Holding that Non-willful Failure to File FBAR Should be Penalized on a Per-Report Basis, instead of Per-Account.
On February 28, 2023, the Supreme Court of the United States (SCOTUS) ruled that the $10,000 maximum for non-willful failure to file a Foreign Bank and Financial Accounts (FBAR) is calculated on a per-report instead of a per-account basis in Bittner v. United States.
Justice Gorsuch delivered the Majority opinion. The Court first examined the statutory language of 31 U.S.C. §5314 and §5321. §5314 stipulates that the Secretary of the Treasury shall require certain person to report and maintain records of their “relation” with foreign financial agency and file an annual report known as an “FBAR” – the Report of Foreign Bank and Financial Accounts. §5314 does not mention accounts or number but simply a legal obligation to file such reports. Thus, violation §5314 is binary, meaning either one satisfies such obligation by filing the report to the extent and by the way as prescribed, or one does not. §5321 imposes a penalty of up to $10,000 for non-willful violation of §5314. §5314 does not speak of accounts or number.
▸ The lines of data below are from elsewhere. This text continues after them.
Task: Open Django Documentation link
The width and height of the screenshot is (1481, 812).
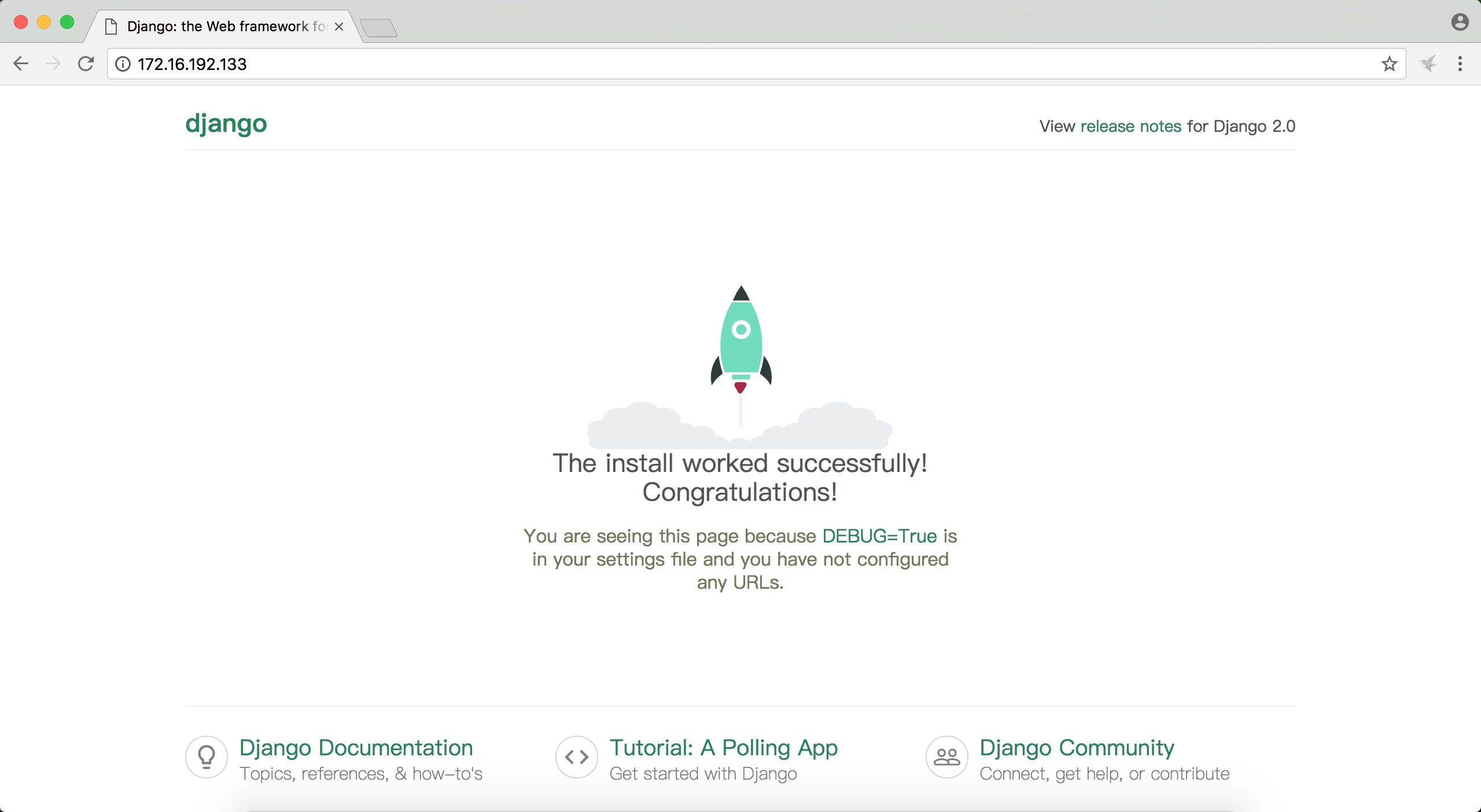Action: [356, 748]
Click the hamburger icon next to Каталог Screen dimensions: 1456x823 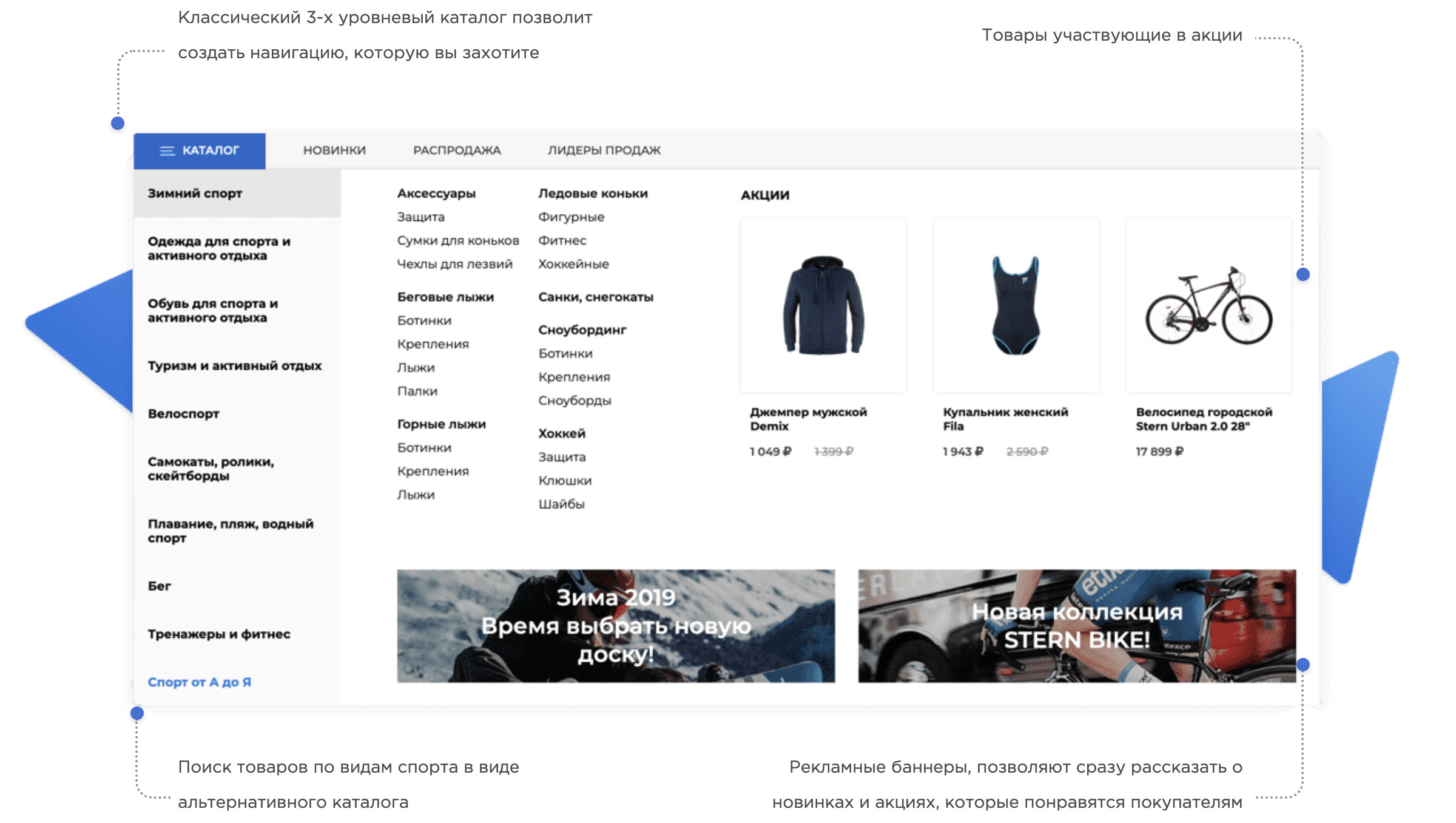(x=167, y=151)
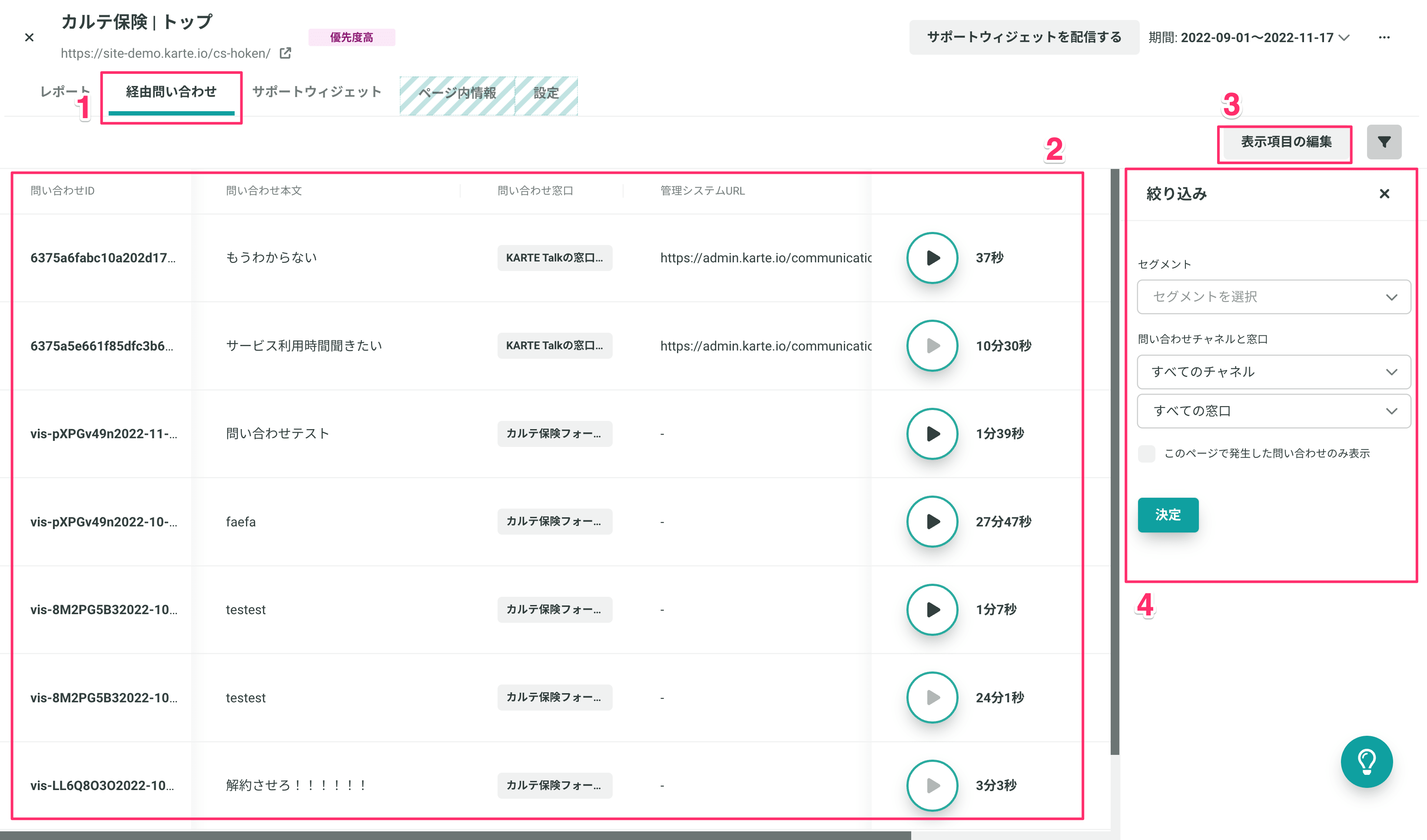The height and width of the screenshot is (840, 1427).
Task: Close the 絞り込み filter panel
Action: [1384, 194]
The legislative history indicates that Congress intentionally left such language out. The Court reasoned that “when Congress includes particular language in one section of a statute but omits it from” a neighboring one, the difference in language is meant to convey a difference in meaning (expressio unius est exclusio alterius). Clearly, when Congress wishes to impose a penalty on a per-account basis, it knows how to do so. The lack of such particular language in §5321 for non-willful violation shows that the penalty for non-willful violation shall not be assessed on a per-account basis.
In addition, many U.S. taxpayers and tax professionals seek guidance from the government and often refer to documents and instructions issued by the I.R.S. In I.R.S., Letter 3709, p. 1 (Mar. 2011), the government specifically stated that a person, who is required to file an FBAR but fails to do so, may be subject to a civil penalty, and such penalty cannot exceed $10,000. Instructions included with the FBAR form also contain a caution stating that “[a] person who is required to file an FBAR and fails to properly file it may be subject to civil penalty not to exceed $10,000.”  The I.R.S. changed its position during the litigation. Although I.R.S. instructions and interpretations of the statutes are not law and do not control the Court’s independent analysis, the lack of consistency in its view was considered by the Court in assessing the persuasiveness of its arguments.
As Justice Gorsuch pointed out, the answer to the issue, in this case, makes a difference for immigrants who hold accounts and assets overseas and Americans who live abroad. It is worth noting that the per-report penalty assessment method applies only to non-willful violations. The penalty for a willful violation is 50 percent of the maximum account balance during the year or $100,000.00 [adjusted for inflation], whichever is greater. When willfulness is at issue, the government has the burden to establish it. Sometimes, they may use the fact that the taxpayer has previously filed Schedule B to demonstrate prior knowledge and willfulness. As the Court mentioned, the I.R.S. instructions and guidance are non-controlling when it comes to legal analysis. However, if the I.R.S. takes an inconsistent stance, such an inconsistent stance will be considered when assessing their argument’s persuasiveness.
 I.R.S., Form T.D. F 90-22.1, p.8 (March. 2011).